Nothing but the lines from the one containing "Instruction: Select the" to the end of the records that follow should be transcribed, each exactly, with the pictures left out.

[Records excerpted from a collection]

------------------------------------

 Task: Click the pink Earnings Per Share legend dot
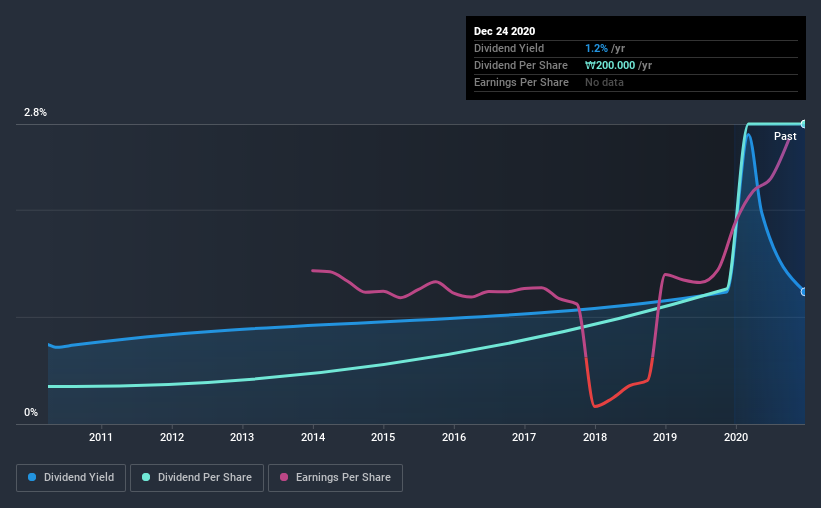point(284,477)
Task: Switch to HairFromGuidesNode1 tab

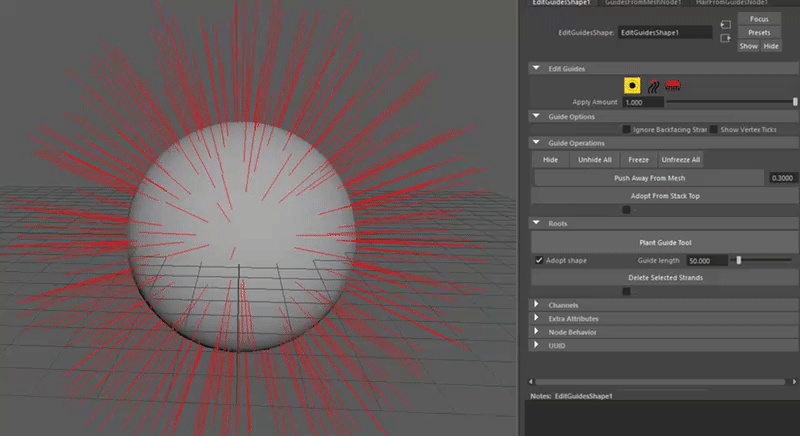Action: click(x=731, y=4)
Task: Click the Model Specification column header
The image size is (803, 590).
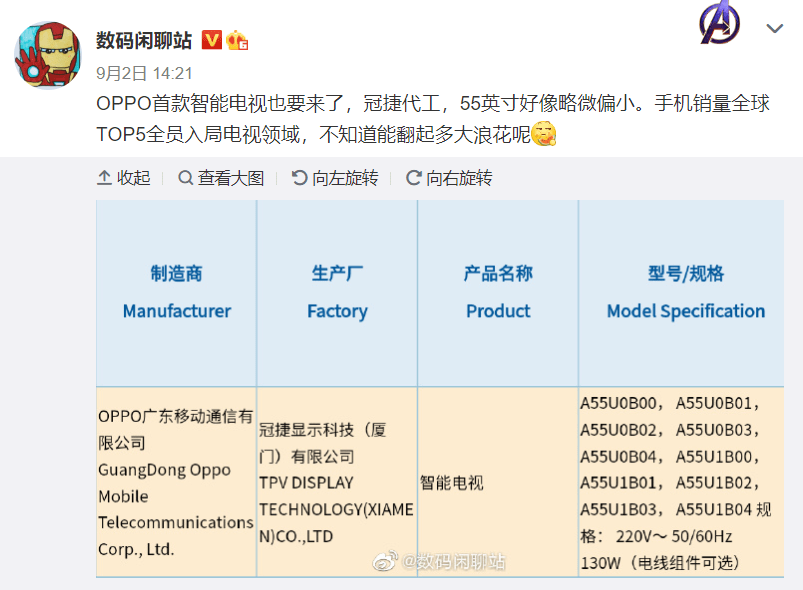Action: (x=684, y=311)
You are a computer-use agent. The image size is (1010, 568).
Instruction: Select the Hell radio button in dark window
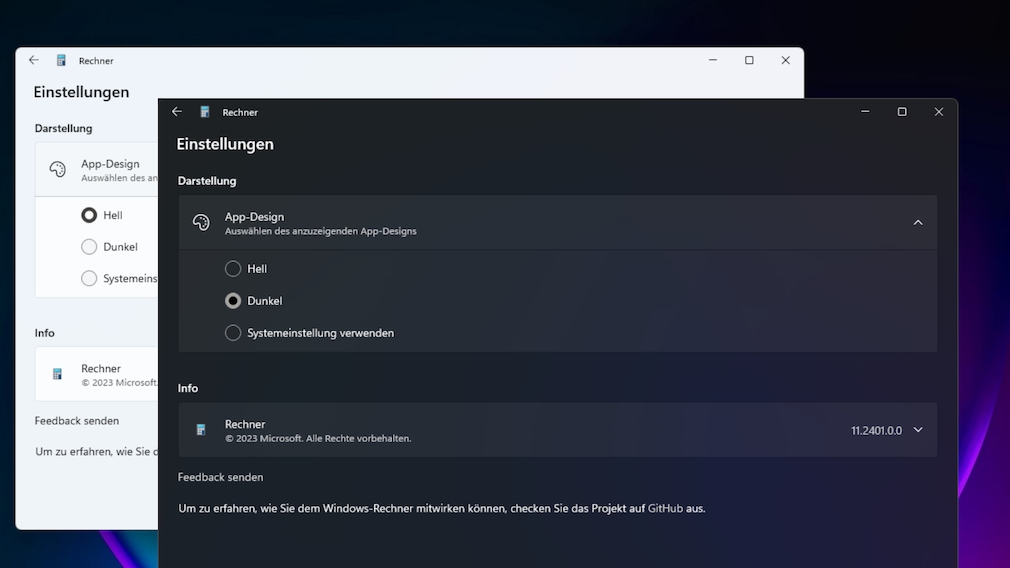[x=233, y=269]
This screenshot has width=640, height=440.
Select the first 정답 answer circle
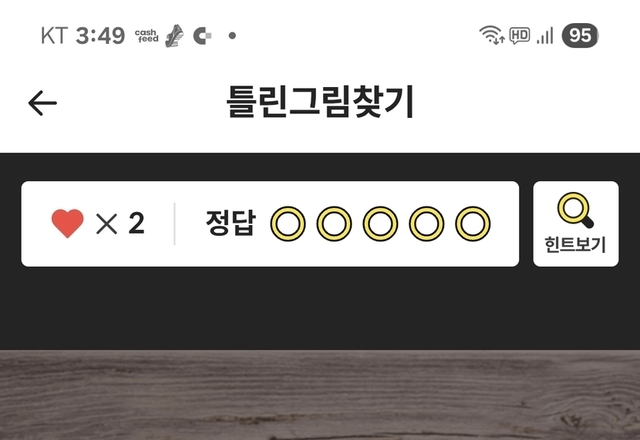pos(288,224)
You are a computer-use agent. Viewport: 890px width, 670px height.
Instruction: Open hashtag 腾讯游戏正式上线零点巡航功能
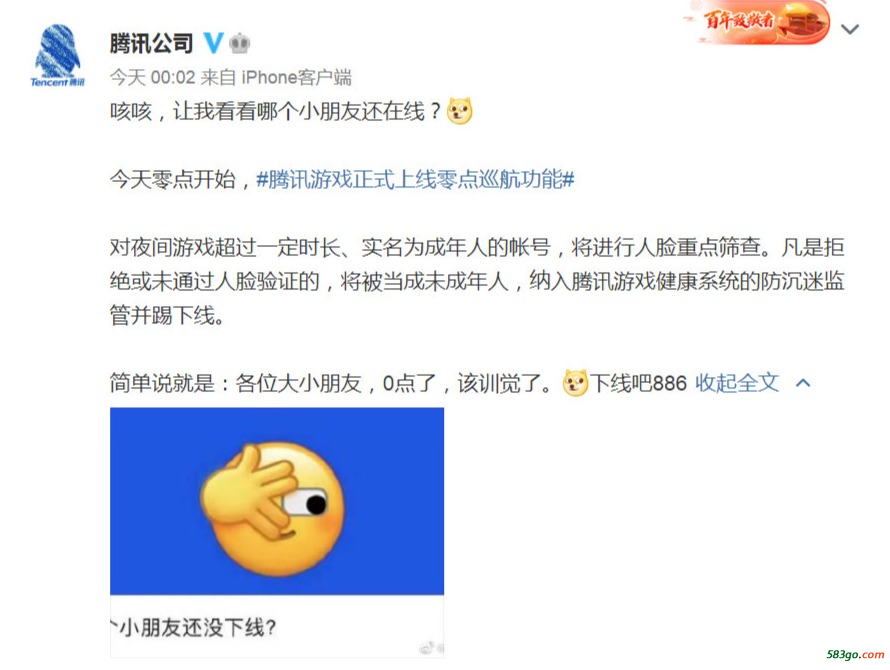tap(415, 179)

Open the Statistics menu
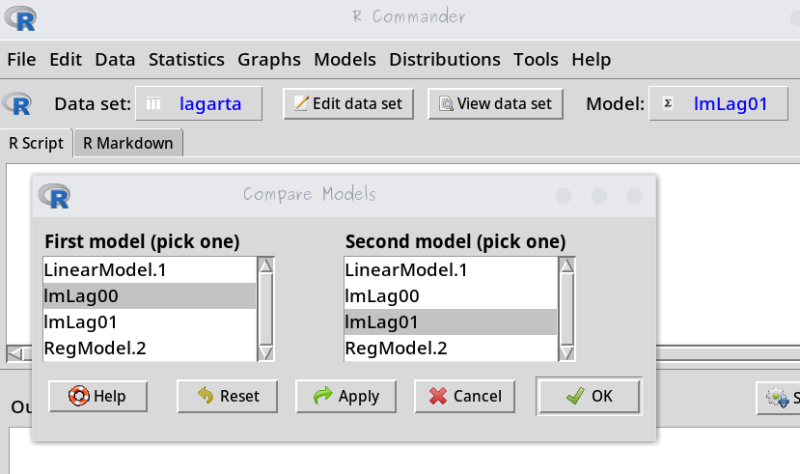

------------------------------------

Task answer:
Instruction: Select the Hell radio button in dark window
[x=233, y=269]
This screenshot has width=640, height=440.
Select the first 정답 answer circle
pos(288,224)
You are a computer-use agent. Viewport: 890px width, 670px height.
Instruction: Open hashtag 腾讯游戏正式上线零点巡航功能
tap(415, 179)

Open the Statistics menu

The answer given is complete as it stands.